2) Data collection errors. The committee provided detailed definitions of important data elements used in the study, such as doctoral program faculty, but not every program that responded paid careful attention to these definitions. The committee carried out broad statistical tests, examined outliers, and got back to the institutions when it had questions, but that does not mean it caught every mistake. In fields outside the humanities it counted publications by matching faculty names to Thomson Reuter’s data and tried to limit mistaken attribution of publications to people with similar names. Despite these efforts, some errors may remain.
3) Omission of field-specific measures of scholarly productivity. The measures of scholarly productivity used were journal articles and, in the humanities, books and articles. Some fields have additional important measures of scholarly productivity. These were included in only one field, the computer sciences. In that field peer-reviewed conference papers are very important.
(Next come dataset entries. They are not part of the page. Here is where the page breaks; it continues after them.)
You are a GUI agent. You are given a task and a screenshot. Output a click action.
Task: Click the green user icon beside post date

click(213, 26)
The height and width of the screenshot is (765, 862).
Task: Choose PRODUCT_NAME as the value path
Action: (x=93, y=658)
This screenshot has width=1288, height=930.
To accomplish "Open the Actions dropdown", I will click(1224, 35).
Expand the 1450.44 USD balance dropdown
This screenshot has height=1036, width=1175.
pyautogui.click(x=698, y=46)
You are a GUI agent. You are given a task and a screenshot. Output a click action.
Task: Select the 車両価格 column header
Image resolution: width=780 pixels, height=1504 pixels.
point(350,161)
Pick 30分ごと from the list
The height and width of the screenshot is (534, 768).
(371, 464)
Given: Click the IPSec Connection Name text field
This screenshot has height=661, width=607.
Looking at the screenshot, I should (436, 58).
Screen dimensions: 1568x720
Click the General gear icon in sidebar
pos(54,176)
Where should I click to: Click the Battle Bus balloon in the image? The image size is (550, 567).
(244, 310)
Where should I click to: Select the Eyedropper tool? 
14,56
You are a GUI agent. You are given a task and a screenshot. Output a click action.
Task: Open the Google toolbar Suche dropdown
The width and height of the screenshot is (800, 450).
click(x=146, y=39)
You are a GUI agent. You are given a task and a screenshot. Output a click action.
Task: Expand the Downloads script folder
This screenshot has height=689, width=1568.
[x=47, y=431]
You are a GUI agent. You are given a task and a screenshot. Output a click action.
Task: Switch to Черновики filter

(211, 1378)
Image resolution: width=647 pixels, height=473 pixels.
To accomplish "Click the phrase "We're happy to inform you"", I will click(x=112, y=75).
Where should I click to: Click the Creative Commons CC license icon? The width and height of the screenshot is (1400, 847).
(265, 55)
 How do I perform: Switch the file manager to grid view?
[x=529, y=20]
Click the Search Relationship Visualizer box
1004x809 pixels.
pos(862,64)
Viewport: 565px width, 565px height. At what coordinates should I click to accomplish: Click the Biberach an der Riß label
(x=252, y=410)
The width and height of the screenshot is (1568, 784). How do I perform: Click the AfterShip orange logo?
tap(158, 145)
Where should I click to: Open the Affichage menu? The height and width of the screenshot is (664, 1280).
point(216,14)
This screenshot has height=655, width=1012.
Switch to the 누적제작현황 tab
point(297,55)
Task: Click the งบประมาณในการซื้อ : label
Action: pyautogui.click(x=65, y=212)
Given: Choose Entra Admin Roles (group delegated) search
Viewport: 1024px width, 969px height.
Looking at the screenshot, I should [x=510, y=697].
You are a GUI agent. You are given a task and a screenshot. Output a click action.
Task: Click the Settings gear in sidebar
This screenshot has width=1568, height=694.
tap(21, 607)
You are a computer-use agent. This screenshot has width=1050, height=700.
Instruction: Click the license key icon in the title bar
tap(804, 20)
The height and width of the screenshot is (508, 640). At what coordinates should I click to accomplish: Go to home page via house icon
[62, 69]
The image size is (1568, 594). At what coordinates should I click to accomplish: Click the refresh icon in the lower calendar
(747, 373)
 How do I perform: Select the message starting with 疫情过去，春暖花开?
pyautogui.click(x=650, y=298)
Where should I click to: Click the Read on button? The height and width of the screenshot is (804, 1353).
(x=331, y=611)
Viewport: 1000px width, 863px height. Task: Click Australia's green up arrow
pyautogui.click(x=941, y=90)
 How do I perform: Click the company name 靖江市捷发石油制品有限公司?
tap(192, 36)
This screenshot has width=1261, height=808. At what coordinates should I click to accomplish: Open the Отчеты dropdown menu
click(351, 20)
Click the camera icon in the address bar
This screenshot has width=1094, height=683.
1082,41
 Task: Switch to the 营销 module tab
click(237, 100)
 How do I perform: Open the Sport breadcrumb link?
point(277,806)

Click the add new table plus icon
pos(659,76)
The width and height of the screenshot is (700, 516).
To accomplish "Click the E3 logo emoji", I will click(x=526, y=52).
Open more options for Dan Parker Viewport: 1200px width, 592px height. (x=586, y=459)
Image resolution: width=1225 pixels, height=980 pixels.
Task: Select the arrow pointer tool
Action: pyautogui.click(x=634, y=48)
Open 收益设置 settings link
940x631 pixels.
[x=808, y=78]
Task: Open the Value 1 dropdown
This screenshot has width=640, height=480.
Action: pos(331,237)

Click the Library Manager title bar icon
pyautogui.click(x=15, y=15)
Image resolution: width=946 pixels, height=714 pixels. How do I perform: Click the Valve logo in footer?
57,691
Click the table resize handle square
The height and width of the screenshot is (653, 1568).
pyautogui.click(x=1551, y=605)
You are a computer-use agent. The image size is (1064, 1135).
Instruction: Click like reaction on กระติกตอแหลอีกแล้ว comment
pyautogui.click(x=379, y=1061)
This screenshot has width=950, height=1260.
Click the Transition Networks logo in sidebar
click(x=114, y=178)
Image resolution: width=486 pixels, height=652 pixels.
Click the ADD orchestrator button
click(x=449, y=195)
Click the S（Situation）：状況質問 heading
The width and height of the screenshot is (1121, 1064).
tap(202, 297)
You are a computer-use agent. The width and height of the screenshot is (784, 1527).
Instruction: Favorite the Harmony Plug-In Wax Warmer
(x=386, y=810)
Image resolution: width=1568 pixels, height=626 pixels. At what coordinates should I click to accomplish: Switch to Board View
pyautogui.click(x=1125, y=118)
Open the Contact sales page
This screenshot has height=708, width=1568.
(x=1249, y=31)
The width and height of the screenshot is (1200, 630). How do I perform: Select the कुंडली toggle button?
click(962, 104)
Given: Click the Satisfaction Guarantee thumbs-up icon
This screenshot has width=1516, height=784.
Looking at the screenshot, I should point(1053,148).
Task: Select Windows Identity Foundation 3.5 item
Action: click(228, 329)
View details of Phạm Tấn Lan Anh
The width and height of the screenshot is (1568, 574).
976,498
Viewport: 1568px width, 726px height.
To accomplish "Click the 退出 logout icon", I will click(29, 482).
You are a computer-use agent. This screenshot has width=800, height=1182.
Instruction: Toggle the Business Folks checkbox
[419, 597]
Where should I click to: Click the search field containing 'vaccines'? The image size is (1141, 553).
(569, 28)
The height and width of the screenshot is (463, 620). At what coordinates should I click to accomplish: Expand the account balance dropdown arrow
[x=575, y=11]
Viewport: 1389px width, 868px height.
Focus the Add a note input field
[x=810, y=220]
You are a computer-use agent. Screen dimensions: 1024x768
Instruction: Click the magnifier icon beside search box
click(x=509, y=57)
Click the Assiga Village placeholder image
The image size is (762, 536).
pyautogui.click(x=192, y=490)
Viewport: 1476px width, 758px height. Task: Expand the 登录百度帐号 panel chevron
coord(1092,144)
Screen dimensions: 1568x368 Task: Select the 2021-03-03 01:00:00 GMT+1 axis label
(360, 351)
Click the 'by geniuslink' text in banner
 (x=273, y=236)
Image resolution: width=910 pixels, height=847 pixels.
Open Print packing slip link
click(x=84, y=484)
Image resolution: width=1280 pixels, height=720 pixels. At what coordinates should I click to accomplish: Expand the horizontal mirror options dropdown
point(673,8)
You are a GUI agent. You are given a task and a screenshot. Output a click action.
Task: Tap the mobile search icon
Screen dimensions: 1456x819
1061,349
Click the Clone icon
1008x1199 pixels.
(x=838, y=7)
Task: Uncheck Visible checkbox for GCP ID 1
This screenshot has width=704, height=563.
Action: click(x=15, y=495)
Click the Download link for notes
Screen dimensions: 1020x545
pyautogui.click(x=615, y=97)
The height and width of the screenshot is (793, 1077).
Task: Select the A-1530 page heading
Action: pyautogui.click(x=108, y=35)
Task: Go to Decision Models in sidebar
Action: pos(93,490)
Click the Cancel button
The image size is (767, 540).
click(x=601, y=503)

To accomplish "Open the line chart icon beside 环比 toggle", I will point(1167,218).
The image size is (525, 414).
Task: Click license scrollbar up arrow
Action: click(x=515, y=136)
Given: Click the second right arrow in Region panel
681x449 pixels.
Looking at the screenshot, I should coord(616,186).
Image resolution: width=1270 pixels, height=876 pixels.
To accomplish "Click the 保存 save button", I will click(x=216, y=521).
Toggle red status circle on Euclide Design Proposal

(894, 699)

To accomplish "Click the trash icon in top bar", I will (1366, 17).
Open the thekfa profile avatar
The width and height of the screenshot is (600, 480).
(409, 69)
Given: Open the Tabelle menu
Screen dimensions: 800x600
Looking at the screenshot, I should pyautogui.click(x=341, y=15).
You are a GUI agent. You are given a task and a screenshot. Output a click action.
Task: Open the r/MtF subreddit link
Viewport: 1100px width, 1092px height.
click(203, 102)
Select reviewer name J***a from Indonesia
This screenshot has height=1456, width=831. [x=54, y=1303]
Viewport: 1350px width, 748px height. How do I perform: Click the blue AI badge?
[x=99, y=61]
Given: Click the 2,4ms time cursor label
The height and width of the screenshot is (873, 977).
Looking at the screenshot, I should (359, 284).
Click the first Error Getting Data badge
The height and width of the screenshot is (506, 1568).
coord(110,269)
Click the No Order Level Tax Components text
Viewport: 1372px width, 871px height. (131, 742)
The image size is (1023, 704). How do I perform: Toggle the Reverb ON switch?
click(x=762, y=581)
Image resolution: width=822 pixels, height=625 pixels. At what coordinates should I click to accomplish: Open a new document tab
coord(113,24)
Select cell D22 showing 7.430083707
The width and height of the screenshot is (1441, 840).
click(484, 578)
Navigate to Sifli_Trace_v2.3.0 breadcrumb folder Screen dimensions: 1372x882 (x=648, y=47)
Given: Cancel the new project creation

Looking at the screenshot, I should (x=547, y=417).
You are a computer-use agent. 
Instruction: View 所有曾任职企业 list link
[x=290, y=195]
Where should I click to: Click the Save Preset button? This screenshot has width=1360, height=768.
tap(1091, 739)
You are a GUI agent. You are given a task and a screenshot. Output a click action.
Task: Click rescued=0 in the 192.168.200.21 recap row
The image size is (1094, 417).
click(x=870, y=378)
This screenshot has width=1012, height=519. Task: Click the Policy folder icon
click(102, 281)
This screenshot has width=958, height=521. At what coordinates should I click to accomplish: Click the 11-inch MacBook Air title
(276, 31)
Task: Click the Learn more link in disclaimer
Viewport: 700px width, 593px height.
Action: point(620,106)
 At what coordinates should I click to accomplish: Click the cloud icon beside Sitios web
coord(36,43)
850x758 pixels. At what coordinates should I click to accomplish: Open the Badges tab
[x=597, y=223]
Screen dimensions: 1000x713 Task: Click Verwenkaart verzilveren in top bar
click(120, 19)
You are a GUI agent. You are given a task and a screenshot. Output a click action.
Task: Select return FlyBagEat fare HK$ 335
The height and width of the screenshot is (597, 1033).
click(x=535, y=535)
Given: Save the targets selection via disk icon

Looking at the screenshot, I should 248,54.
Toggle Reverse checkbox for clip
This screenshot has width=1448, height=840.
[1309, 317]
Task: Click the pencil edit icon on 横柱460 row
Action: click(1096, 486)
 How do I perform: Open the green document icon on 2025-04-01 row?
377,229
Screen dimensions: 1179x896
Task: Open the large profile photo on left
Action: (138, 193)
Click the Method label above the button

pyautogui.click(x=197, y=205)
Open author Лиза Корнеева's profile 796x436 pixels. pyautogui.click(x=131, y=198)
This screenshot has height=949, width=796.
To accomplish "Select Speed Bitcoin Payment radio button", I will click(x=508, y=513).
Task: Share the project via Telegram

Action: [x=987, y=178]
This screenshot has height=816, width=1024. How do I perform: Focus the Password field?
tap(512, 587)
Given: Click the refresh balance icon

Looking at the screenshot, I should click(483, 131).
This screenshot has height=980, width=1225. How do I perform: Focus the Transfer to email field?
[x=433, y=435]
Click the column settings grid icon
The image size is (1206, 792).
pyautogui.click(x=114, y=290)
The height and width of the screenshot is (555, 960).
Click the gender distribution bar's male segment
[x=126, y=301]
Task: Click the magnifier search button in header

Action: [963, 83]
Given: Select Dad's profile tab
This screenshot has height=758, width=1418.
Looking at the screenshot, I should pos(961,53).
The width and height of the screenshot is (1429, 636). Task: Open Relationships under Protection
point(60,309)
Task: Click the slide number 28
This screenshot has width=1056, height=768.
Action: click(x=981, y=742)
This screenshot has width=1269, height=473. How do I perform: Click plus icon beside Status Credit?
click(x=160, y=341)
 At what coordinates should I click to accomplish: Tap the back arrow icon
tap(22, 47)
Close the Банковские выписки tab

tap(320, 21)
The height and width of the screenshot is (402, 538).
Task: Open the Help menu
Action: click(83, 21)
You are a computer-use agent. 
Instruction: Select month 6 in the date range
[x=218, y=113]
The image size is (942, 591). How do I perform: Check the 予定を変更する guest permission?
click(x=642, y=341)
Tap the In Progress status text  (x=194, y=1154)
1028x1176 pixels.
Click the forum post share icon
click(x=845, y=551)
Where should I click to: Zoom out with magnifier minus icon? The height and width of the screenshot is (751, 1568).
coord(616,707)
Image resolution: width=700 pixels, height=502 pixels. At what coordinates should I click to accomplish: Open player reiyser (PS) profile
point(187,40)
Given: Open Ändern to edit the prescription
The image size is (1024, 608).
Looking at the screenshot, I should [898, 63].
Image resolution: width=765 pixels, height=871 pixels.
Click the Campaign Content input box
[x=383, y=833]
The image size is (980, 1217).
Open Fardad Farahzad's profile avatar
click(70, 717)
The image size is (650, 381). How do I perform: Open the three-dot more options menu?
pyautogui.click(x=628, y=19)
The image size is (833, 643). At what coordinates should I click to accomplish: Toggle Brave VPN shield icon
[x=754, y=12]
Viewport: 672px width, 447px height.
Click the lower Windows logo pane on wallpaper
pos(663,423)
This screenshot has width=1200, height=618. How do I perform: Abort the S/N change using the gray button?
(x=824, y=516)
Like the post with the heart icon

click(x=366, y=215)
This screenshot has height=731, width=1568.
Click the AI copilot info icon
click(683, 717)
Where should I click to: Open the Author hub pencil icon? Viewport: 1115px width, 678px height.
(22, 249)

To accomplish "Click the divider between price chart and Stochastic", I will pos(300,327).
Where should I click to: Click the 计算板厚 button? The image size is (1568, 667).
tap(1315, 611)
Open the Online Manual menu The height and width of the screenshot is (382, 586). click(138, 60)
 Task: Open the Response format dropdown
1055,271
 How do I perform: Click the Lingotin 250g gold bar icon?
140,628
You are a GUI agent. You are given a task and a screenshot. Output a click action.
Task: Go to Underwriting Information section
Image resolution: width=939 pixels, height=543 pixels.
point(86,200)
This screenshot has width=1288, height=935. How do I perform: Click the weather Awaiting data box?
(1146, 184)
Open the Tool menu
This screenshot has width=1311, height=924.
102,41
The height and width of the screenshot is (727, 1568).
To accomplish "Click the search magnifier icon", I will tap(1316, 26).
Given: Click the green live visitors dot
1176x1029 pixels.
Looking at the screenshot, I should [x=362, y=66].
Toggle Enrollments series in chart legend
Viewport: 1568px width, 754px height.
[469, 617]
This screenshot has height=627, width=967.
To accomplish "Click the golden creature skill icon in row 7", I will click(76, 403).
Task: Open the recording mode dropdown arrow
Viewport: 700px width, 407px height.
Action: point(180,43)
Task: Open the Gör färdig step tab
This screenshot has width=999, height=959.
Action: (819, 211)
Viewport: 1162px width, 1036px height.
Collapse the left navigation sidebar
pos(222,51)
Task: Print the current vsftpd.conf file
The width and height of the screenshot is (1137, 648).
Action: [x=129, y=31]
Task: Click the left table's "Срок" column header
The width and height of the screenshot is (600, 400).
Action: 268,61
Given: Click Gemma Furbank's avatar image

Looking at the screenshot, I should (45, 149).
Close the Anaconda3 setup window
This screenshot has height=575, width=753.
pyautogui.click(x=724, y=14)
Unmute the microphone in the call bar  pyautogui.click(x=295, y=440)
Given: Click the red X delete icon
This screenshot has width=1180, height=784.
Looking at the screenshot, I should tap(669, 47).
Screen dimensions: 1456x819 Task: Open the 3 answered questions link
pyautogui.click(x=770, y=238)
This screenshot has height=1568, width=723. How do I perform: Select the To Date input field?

A discussion of data from the computer sciences with its professional society led to further work on counting publications for the entire field. In the humanities the committee omitted curated exhibition volumes for art history. It also omitted books for the science fields and edited volumes and articles in edited volumes for all fields, since these were not indexed by Thomson-Reuters. All of these omissions result in an undercounting of scholarly productivity. The committee regrets them, but it was limited by the available sources. In the future it might be possible to obtain data on these kinds of publication from résumés, but that is expensive and time-consuming.
NOTE: The computer sciences count as publications articles that are presented at refereed conferences, but until recently few of these papers were indexed by Thomson Reuters. To deal with this practice, the committee compiled a list of such conferences that were not indexed and counted these publications from faculty résumés, as it did in the humanities.
SOURCE: A Data-Based Assessment of Research-Doctorate Programs in the United States, p. 7.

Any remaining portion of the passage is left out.